Brugada (syndrome de), paralysie périodique hyperkaliémique

[Q1,Q2,K2]

Édit. 2017

KCNQ1OT1 gene sigle angl. pour KCN opposite strand/antisense transcript 1 (non-protein coding)

Localisé en 11p15.5, il partage avec le gène KCNQ1 une région de chevauchement du DNA en ayant des fonctions différentes : KCNQ1 code pour une protéine qui intervient comme un canal potassique, KCNQ1OT1 code pour la formation d’un RNA non codant qui aide la régulation des gènes essentiels à la croissance et au développement intra-utérins.
Les mutations du gène KCNQ1OT1 participent à l’apparition du syndrome de Beckwith-Wiedmann.

Syn.

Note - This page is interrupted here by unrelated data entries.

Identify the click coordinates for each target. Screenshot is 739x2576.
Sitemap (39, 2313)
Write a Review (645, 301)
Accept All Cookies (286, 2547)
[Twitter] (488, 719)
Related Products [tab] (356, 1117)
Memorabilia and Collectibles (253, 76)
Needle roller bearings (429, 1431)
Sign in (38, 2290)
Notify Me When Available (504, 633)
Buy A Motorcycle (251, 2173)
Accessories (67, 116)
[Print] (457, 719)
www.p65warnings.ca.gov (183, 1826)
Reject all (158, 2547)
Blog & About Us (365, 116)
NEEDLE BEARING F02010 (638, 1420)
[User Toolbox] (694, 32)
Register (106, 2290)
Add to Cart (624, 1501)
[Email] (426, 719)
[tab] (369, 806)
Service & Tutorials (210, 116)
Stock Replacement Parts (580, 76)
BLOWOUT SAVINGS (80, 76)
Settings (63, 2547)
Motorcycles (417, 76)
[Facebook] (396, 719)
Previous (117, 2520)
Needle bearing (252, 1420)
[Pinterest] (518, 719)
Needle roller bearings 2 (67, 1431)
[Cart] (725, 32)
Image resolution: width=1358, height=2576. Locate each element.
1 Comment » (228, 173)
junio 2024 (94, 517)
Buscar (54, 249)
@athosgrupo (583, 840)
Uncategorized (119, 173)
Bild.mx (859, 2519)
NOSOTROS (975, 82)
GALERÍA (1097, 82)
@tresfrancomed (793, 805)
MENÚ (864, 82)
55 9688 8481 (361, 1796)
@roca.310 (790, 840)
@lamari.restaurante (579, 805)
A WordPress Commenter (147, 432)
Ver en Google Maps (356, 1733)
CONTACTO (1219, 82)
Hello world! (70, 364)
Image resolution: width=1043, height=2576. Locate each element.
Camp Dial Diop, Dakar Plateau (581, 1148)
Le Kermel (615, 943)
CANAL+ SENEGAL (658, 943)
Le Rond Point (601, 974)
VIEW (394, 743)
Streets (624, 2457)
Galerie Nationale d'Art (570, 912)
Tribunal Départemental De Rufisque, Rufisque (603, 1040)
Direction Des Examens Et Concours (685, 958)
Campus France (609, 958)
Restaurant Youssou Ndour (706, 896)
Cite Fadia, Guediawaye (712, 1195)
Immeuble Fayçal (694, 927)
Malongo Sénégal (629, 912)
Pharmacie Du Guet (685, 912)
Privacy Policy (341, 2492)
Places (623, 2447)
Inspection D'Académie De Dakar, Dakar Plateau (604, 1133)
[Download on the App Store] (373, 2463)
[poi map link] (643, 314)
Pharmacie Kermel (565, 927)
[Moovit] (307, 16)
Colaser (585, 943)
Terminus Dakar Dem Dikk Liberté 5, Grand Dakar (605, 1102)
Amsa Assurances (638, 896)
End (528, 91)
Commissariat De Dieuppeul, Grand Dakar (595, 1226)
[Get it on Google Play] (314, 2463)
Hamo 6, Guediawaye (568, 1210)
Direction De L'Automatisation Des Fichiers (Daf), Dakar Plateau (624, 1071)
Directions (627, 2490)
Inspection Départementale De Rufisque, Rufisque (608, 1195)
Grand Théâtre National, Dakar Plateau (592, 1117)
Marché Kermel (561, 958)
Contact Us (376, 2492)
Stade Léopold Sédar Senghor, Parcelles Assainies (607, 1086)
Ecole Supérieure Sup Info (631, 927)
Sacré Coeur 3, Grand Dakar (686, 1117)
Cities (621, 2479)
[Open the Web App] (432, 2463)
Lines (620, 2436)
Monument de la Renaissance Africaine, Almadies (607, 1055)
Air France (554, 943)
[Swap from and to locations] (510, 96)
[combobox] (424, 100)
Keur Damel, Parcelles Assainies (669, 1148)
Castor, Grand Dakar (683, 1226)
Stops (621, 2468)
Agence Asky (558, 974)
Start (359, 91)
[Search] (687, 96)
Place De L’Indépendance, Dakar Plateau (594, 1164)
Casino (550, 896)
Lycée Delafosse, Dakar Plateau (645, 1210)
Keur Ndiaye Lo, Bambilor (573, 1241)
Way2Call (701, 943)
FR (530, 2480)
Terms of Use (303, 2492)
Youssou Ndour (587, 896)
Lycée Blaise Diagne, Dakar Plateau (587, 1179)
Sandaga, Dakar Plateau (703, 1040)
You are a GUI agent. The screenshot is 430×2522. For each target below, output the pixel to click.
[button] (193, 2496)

FLJ4107, KCNQ1-AS2, KCNQ1 overlapping transcript 1 (non-protein coding), KvDMR1, KvLQT1-AS, LIT1, long QT intronic transcript 1

Beckwith-Wiedmann (syndrome de)

képhastine n.f.

kephastin

Protéine membranaire de l’entérocyte impliquée dans la sortie du fer de la cellule.

kératine n.f.

keratin

Scléroprotéine de la laine, des poils, des cheveux et des ongles, présente dans presque toutes les cellules épithéliales.
Les kératines sont des protéines fibreuses insolubles dans l'eau. Riche en cystine qui peut représenter 11 % de la protéine et qui par ses ponts disulfure maintient la structure des fibres, la kératine peut prendre une forme ramassée, dite kératine a, et une forme étirée, dite kératine b. Des filaments de kératine (cytokératine) peuvent s'accumuler dans des cellules épithéliales ou hépatiques. Ils sont constitués à partir de prékératine.

Étym. gr. keras, keratos : corne

KIF11 gene sigle angl. pour kinesine family member 11

Gène situé sur le locus chromosomique 10q23.33 codant une protéine de la famille des kinésines, connues dans différents mécanismes du fuseau cellulaire tels que le positionnement chromosomique, la séparation du centrosome et l’établissement de la bipolarisation durant la mitose.
Des mutations du gène provoquent le lymphœdème microcéphalie et anomalies chorio-rétiniennes

lymphœdème microcéphalie et anomalies chorio-rétiniennes

kinine n.f.

kinin

Chacun des polypeptides hypotenseurs formés par protéolyse d'une protéine plasmatique dite kininogène, médiateurs sériques de l'inflammation.
Il existe plusieurs kinines de structure voisines : la bradykinine, la kallidine et la méthyl-lysyl-bradykinine. Les kinines ont la propriété d'augmenter la perméabilité vasculaire et de provoquer la contraction des muscles lisses.